Plant Kentucky Bluegrass at a rate of two to three pounds per 1,000 feet. Use a rotary spreader to keep application even. After seeding, rake the ground once again to be sure the seeds receive proper ground contact. Thoroughly water the entire area. Cover the ground with a thin layer of straw to hold in moisture, prevent rain from washing the seed away and to keep birds from snacking on your hard work.
It is recommended to keep the ground dark with moisture until all the seed germinates, either by hand watering or an irrigation system. After germination, the grass should receive approximately one inch of water per week and should be mowed to two-and-a-half to three inches in spring and fall; three to three-and-a-half inches during the summer.
If you find that you missed some spots while seeding, you can fill in bare areas with overseeding.

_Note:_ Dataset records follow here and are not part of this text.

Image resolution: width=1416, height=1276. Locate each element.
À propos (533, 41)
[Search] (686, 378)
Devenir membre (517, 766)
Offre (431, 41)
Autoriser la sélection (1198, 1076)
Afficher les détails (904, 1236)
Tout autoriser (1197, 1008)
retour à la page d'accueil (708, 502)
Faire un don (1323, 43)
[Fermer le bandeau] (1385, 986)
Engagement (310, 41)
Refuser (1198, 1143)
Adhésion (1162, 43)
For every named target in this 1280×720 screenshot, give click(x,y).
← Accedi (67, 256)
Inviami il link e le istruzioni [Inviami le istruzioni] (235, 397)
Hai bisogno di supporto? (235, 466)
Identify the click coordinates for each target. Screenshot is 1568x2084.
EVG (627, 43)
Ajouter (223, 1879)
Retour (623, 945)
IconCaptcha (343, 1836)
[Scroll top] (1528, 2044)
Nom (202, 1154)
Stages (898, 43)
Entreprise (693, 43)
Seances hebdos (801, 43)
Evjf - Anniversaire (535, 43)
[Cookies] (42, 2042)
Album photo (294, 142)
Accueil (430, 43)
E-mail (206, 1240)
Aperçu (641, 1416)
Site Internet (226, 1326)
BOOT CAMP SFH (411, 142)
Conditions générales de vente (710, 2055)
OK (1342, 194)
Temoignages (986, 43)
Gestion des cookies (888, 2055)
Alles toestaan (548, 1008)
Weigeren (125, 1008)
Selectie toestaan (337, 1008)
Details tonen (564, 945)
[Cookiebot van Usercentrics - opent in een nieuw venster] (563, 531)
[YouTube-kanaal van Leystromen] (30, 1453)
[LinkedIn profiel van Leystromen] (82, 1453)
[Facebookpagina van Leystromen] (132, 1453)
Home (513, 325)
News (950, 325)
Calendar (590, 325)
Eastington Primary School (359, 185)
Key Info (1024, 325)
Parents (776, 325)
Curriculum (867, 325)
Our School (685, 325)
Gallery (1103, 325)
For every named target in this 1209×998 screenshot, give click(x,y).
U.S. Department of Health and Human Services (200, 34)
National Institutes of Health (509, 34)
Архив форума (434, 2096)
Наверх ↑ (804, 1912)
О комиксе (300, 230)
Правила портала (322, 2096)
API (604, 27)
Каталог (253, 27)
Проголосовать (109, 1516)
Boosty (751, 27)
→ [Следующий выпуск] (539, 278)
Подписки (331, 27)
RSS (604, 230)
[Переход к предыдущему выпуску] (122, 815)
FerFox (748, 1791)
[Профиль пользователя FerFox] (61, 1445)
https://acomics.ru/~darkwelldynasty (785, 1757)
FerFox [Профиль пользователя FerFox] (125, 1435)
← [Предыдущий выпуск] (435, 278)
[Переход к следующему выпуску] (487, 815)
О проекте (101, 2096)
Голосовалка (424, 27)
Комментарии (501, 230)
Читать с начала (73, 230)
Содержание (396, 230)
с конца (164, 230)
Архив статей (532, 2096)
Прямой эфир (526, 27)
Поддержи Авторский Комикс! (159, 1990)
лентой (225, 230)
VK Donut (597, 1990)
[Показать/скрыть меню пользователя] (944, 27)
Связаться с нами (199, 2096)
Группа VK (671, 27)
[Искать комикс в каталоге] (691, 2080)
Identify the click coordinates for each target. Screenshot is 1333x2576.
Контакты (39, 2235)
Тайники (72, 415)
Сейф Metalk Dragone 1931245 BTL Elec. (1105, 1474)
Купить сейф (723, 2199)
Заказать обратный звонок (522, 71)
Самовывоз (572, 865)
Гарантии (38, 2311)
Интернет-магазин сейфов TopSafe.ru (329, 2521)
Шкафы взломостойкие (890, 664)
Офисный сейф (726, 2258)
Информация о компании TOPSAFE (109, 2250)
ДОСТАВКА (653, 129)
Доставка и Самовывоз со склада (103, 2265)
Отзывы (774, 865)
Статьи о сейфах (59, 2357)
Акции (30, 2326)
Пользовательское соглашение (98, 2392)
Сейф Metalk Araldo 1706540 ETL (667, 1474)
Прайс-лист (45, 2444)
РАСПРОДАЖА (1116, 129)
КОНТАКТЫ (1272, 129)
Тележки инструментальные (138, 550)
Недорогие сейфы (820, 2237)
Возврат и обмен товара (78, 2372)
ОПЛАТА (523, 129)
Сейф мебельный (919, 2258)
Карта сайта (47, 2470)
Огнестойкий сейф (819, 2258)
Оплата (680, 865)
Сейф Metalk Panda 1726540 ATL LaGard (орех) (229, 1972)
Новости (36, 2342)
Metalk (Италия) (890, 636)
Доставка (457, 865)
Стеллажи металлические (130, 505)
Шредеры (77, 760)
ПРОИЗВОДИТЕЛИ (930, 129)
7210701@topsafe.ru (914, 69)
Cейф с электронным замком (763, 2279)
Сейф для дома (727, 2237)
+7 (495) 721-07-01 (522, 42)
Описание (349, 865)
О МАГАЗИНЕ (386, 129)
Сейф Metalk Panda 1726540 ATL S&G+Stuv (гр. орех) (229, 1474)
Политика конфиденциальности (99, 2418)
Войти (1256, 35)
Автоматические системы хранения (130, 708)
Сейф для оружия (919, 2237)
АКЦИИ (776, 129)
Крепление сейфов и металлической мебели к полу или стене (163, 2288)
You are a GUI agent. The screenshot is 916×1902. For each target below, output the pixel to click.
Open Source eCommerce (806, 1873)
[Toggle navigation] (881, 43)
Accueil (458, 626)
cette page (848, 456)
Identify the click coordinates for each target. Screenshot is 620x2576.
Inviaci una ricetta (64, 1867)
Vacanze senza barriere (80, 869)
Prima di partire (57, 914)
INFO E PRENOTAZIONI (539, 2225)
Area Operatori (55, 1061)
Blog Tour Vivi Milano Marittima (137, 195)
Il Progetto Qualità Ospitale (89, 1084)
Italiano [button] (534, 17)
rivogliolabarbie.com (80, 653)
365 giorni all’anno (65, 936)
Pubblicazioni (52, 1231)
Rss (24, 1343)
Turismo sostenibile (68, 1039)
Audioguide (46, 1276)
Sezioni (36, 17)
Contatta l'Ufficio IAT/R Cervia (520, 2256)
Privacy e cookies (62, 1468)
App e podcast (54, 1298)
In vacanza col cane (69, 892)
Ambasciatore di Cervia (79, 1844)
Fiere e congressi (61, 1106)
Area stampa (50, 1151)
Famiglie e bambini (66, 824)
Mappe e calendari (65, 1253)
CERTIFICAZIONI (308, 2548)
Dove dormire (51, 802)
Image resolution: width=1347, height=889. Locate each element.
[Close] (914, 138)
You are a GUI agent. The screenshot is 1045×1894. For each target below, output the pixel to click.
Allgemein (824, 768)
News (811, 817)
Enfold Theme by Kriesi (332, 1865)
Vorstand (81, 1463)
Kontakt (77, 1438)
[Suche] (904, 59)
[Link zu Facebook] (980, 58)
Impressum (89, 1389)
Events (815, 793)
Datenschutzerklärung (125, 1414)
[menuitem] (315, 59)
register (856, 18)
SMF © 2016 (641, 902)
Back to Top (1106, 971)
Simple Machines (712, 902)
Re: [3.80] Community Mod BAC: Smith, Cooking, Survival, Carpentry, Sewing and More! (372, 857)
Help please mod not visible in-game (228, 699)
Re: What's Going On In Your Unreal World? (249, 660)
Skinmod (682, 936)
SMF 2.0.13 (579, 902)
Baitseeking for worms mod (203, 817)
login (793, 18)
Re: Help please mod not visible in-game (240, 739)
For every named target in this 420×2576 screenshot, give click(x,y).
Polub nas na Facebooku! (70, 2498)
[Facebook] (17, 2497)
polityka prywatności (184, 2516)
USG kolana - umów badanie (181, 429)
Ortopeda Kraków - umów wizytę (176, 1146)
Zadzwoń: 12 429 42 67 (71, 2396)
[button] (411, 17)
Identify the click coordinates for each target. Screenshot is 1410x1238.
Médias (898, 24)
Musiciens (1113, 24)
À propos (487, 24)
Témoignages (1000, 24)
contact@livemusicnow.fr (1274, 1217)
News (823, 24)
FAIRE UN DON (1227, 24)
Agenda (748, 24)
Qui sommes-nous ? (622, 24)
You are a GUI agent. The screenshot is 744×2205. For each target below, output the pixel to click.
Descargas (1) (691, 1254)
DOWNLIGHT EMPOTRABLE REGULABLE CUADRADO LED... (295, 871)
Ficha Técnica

Mow the existing grass down low and rake to remove any dead grass or leaves. Overseed with a spreader, and apply starter fertilizer to help grass seed get established (Avoid weed-and-feed fertilizer at this time, as the pre-emergents will prevent seed germination). Then, water the area gently but thoroughly.
Preparing and seeding your lawn requires a bit of time and effort. But, once germinated, Kentucky Bluegrass is hardy and will stand tall against wear and tear, and will keep your lawn looking good in the seasons ahead. Remember, the grass isn’t greener on the other side; it’s greener where you water it.